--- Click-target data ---
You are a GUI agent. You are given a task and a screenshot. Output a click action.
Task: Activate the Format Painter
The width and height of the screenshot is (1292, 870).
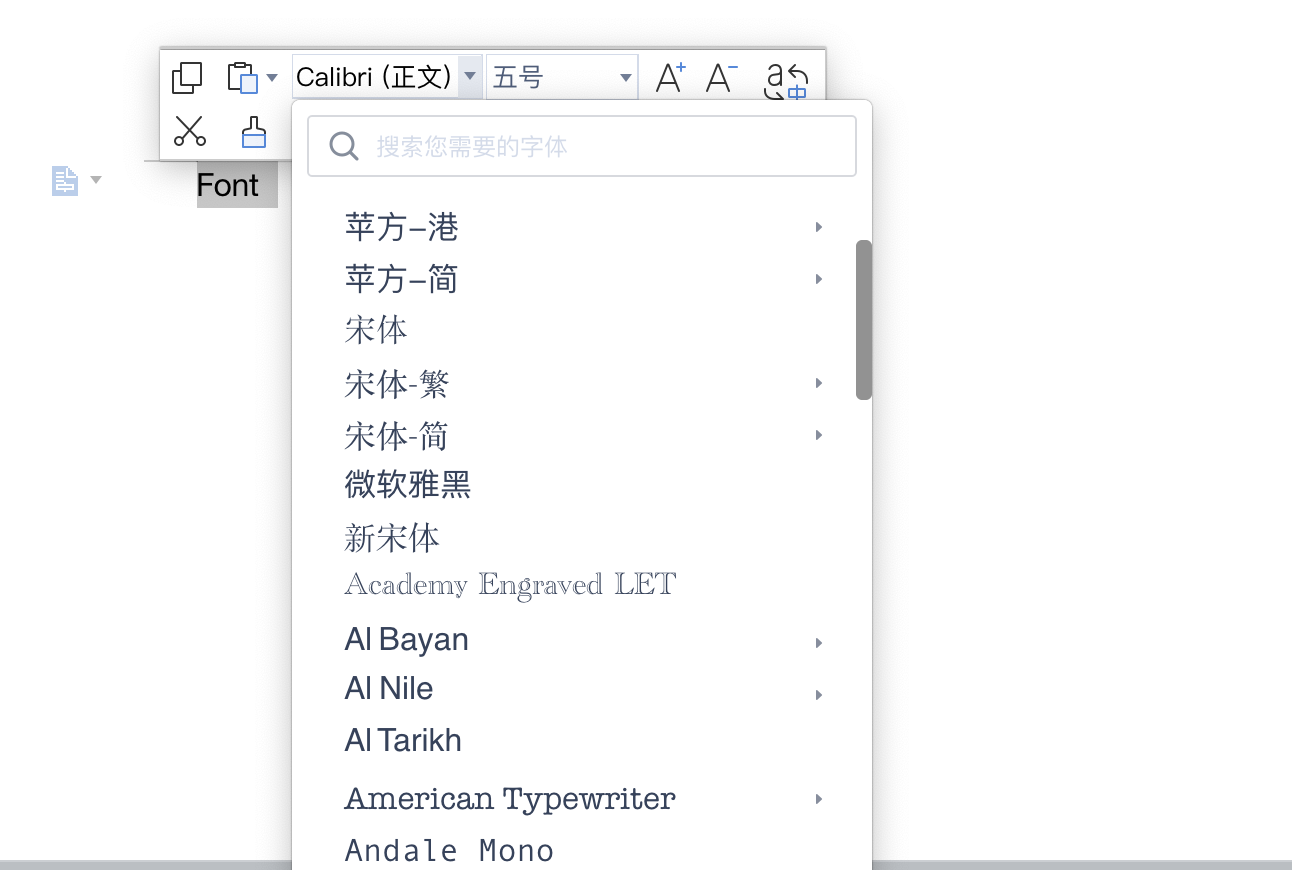tap(253, 131)
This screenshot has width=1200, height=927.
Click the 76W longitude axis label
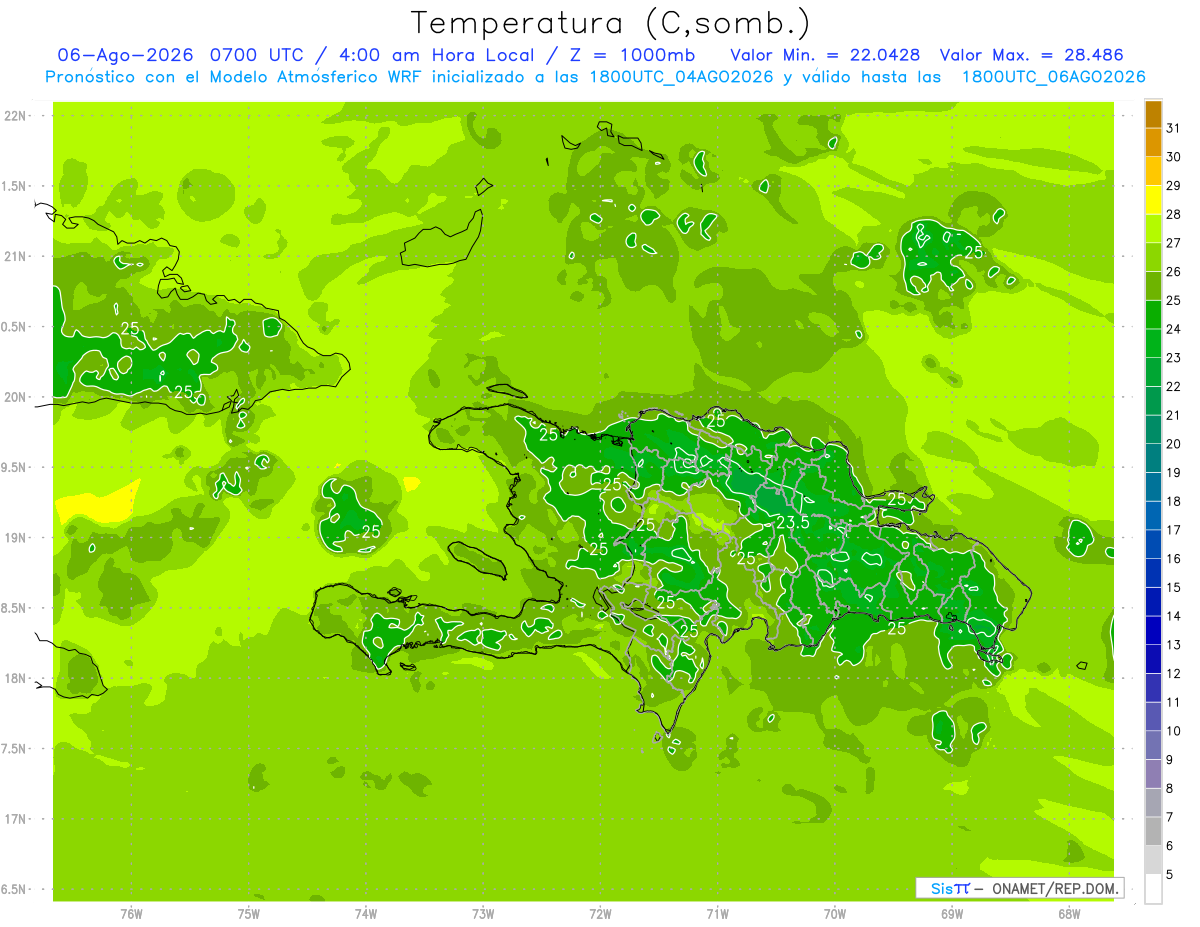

--- Instructions to follow ---
Copy out the material above line by line, leaving out the pictures. Multiply each coordinate in the answers by 1.3 and round it to a whole number, with halves rounding up. Keep every other line unchanged.

--- Exercise response ---
You are a GUI agent. You are given a task and a screenshot. Output a click action.
Task: Activate the Format Painter
The width and height of the screenshot is (1292, 870).
tap(329, 170)
This screenshot has width=1200, height=927.
Click the 76W longitude axis label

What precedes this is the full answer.